Turns ratio (Np/Ns) = Reflected Voltage / (Vout + Diode Drop) Duty cycle at a given input = Reflected Voltage / (Vin + Reflected Voltage) Output Power = Vout × Iout Estimated Input Power = Output Power / Efficiency Primary Peak Current ≈ max[ 2 × Pin / (Vin_min × Dmax), (2 × Iout / (1 − Dmax)) / (Np/Ns) ] Primary Inductance = Vin_min × Dmax / (fs × Ipk_primary) Energy per cycle = Pin / fs Minimum Output Capacitance ≈ Iout × Dmax / (fs × Allowed Ripple Voltage) Primary Turns ≈ Vin_min × Dmax / (ΔB × Ae × fs) Estimated MOSFET Stress ≈ (Vin_max + Reflected Voltage) × (1 + Spike Margin) Output Diode Reverse Voltage ≈ Vout + Vin_max / (Np/Ns)

These equations are suitable for preliminary sizing. Final designs still need clamp tuning, transformer optimization, thermal checks, and laboratory validation.

How to Use This Calculator

Enter the lowest and highest input voltage your supply will see.
Set the required output voltage and output current.
Add the diode forward drop and an honest efficiency estimate.
Choose switching frequency and reflected voltage to shape duty cycle and switch stress.
Enter ripple limit, flux swing target, and effective core area for transformer sizing.
Press the calculate button to show results above the form.
Review turns ratio, inductance, peak currents, capacitor need, and device stress.
Export the finished result set as CSV or PDF for documentation.

Frequently Asked Questions

1. What does this calculator estimate?

It estimates key flyback design values such as turns ratio, duty cycle, peak and RMS currents, primary inductance, output capacitance, switch stress, and rough transformer turns.

2. Is this enough to build a production supply?

No.

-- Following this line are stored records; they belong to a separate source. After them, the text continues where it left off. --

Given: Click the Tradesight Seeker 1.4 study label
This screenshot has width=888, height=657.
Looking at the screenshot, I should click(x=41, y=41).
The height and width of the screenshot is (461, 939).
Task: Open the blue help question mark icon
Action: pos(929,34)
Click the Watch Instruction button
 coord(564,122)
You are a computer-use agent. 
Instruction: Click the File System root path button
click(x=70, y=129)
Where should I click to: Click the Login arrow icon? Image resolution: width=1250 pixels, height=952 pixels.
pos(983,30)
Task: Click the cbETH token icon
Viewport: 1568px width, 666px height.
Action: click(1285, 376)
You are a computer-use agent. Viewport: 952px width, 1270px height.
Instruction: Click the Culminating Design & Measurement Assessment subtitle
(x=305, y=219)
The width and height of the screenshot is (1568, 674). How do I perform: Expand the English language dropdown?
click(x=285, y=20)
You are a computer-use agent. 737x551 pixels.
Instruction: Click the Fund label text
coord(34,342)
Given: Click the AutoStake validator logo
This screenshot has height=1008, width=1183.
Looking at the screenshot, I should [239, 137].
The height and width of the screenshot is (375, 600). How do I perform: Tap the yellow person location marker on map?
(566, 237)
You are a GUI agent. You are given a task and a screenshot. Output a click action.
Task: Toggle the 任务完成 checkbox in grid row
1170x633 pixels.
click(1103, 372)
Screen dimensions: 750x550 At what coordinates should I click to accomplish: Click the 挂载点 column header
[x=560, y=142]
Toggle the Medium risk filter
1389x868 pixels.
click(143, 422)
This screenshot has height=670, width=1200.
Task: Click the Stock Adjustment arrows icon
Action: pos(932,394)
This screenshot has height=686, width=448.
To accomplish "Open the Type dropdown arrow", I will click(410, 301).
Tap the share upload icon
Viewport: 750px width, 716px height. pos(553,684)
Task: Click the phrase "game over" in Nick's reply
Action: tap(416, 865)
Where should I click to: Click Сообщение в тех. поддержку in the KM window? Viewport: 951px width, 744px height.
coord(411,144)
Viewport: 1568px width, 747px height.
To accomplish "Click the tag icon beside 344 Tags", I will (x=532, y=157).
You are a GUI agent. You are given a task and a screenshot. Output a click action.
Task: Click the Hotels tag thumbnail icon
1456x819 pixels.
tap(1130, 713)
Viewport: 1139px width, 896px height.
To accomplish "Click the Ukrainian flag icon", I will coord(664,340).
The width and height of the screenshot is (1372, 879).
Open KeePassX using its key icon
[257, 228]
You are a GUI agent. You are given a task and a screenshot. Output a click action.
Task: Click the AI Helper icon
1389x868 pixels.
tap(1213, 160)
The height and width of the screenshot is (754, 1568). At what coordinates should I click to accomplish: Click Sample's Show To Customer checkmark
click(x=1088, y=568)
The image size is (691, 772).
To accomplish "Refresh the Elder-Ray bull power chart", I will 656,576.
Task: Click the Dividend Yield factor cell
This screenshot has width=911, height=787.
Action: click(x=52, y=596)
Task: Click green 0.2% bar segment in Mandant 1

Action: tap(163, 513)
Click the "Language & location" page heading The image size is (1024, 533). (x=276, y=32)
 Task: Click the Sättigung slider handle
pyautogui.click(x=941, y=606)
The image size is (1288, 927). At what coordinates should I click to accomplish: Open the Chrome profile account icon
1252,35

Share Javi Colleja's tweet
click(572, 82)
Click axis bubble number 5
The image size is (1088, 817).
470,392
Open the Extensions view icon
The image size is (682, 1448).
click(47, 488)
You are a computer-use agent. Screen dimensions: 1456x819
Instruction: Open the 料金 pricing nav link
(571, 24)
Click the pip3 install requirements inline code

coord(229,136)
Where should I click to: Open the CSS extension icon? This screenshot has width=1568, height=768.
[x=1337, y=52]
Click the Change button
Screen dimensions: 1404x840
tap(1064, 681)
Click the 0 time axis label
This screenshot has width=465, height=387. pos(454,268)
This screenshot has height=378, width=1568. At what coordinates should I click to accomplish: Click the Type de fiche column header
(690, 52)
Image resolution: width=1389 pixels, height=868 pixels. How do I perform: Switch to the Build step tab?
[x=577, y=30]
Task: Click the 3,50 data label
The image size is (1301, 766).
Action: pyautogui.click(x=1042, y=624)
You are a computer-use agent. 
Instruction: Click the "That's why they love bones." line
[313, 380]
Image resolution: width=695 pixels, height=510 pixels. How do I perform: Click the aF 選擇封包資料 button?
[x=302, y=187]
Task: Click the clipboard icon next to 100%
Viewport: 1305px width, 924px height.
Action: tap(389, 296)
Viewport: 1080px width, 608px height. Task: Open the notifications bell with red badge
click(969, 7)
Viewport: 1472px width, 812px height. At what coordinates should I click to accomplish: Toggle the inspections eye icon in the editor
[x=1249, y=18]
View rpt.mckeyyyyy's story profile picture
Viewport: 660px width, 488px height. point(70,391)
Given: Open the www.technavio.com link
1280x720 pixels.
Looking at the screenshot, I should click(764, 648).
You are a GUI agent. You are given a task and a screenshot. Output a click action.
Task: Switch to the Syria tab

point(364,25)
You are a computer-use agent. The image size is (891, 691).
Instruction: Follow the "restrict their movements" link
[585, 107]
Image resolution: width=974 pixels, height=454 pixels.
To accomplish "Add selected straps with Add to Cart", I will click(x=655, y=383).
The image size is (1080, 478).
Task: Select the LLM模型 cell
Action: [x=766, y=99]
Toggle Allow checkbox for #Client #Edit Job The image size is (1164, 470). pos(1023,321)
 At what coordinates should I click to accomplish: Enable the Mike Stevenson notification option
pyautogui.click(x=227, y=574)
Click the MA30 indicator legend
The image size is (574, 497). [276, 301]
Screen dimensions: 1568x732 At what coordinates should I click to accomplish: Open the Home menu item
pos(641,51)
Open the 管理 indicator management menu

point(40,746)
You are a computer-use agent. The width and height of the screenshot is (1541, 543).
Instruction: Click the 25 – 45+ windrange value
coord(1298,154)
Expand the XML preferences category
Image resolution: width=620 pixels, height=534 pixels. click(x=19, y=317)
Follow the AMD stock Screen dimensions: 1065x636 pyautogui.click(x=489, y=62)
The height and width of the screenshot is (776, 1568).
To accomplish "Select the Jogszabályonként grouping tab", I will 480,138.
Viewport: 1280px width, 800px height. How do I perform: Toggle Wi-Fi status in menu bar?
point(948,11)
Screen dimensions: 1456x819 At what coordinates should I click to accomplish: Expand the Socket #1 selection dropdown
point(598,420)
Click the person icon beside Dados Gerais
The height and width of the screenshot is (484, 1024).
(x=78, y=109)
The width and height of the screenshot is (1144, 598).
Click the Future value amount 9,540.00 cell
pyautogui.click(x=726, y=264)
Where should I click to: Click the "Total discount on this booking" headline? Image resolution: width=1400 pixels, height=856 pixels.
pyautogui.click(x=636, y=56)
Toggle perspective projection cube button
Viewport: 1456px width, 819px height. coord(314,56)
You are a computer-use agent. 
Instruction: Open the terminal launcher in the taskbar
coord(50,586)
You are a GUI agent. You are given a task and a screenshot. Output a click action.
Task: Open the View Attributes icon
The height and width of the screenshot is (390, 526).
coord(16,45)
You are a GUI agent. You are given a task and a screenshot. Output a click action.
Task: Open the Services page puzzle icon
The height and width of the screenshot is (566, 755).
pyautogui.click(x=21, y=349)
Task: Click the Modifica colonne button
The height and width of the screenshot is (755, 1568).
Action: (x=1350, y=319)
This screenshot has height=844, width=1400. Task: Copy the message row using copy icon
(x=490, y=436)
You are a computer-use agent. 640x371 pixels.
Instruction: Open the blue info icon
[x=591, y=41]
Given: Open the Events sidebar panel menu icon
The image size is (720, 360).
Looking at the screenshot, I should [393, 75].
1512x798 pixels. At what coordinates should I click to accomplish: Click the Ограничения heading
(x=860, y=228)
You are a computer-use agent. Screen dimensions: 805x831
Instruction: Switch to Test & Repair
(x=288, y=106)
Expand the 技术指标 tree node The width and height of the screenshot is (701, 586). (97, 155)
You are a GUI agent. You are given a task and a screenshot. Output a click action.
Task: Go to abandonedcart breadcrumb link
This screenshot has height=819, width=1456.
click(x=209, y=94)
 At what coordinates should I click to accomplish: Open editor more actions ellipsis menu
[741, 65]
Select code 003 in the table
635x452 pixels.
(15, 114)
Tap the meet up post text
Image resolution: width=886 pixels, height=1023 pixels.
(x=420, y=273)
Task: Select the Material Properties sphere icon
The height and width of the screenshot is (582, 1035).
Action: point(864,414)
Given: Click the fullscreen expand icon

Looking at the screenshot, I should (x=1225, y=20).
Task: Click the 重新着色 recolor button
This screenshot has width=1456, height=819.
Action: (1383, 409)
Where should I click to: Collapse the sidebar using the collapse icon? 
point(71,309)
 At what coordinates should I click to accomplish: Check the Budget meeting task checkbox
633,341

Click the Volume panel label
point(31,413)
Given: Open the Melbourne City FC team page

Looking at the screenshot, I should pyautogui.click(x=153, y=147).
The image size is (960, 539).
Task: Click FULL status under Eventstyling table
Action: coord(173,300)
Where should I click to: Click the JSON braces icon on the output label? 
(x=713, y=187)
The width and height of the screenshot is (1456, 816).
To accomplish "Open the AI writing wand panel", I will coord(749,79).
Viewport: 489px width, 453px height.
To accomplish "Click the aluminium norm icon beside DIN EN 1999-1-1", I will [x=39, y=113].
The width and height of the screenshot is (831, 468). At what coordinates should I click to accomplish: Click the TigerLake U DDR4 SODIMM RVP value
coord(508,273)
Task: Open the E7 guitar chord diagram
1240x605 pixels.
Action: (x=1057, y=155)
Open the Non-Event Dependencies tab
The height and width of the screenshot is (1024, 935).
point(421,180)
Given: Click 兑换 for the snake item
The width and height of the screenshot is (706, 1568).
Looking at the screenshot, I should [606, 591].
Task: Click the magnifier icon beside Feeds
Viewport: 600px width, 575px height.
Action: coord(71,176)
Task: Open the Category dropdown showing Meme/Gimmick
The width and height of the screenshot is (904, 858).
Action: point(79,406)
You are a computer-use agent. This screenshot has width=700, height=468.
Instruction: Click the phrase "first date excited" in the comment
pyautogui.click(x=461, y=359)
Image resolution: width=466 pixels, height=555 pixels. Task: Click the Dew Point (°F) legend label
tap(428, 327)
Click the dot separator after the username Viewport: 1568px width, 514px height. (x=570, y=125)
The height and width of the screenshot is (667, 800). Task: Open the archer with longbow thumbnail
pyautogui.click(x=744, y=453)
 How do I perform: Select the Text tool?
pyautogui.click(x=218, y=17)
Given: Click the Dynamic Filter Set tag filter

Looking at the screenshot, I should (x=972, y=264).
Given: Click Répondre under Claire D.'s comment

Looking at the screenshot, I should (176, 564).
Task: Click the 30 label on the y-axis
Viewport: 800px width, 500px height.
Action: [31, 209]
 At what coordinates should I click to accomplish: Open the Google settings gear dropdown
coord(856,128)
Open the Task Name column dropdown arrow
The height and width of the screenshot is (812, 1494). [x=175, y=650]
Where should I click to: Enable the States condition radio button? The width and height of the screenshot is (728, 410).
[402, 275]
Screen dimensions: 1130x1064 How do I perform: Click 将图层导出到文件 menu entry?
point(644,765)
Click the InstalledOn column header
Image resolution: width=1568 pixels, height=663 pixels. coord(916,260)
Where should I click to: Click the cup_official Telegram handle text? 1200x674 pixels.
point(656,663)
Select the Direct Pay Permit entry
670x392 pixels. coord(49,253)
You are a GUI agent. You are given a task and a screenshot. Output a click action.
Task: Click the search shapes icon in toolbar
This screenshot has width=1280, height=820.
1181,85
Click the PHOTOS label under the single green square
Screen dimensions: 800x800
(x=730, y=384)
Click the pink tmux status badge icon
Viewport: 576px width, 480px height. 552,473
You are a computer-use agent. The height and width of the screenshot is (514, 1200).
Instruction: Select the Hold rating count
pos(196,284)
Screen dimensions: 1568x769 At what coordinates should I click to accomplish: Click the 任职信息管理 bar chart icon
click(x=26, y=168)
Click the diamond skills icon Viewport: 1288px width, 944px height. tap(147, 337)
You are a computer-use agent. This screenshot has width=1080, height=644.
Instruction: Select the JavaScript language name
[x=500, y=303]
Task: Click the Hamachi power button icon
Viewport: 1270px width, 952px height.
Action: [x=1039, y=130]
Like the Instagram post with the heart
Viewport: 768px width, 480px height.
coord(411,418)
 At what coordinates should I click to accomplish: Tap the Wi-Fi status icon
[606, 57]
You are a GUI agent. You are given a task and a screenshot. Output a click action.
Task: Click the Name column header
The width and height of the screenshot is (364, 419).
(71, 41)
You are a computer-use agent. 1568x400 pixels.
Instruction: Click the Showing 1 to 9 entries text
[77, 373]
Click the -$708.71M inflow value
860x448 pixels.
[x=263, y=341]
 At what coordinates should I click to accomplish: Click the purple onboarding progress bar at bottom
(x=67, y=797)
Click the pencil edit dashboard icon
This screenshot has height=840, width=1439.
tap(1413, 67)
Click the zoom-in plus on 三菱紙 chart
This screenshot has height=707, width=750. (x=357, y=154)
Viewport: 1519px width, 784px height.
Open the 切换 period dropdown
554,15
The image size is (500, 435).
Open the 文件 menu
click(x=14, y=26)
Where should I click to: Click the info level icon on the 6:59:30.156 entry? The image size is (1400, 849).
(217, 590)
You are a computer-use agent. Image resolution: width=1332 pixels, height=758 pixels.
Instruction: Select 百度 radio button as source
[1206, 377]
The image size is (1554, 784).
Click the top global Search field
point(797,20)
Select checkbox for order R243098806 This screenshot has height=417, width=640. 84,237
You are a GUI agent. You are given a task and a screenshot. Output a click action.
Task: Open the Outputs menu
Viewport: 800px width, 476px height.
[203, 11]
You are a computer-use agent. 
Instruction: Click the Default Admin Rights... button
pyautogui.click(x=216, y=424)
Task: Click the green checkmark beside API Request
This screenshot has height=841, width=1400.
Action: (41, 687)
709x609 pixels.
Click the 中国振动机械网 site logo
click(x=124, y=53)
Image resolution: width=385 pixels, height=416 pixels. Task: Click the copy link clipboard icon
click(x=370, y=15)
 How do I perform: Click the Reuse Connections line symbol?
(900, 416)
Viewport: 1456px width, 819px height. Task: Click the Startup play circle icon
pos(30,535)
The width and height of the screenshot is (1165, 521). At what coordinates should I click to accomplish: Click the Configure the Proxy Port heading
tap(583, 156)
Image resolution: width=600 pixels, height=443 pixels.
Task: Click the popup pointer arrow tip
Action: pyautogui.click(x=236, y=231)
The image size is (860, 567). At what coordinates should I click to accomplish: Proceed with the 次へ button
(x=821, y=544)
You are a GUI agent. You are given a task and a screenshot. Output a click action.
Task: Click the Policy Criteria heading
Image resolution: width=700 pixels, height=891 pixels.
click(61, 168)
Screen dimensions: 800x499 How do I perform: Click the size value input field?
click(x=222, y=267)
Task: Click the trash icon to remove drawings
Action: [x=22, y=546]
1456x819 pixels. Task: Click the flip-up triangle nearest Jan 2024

It is a strong starting point, but final hardware still needs transformer refinement, leakage control, snubber design, thermal analysis, EMI work, and safety review.

3. Why is reflected voltage important?

Reflected voltage strongly affects duty cycle, transformer turns ratio, and MOSFET drain stress. Raising it usually lowers duty cycle, but it also increases switch voltage stress.

4. Why are there two input voltages?

Flyback stress changes across the input range. Minimum input usually drives higher duty cycle and current, while maximum input often drives the highest switch voltage stress.

5. Does the capacitor result include ESR effects?

No. The capacitor figure mainly covers charge-storage ripple. Real capacitor selection must also check ESR ripple, ripple current rating, life, temperature, and margin.

6. Can I use this for multiple outputs?

Not directly. Multiple outputs need cross-regulation analysis, winding arrangement choices, load priority rules, and separate diode and capacitor checks for each rail.

7. Why does the page estimate turns and air gap?

Primary turns come from volt-second balance and flux limit. Air gap is then estimated from inductance, turns, and core area as an early transformer planning value.

8. What should I verify after using this tool?

Verify controller limits, startup behavior, snubber stress, clamp loss, transformer temperature, MOSFET avalanche margin, diode recovery, output ripple, and oscilloscope waveforms on hardware.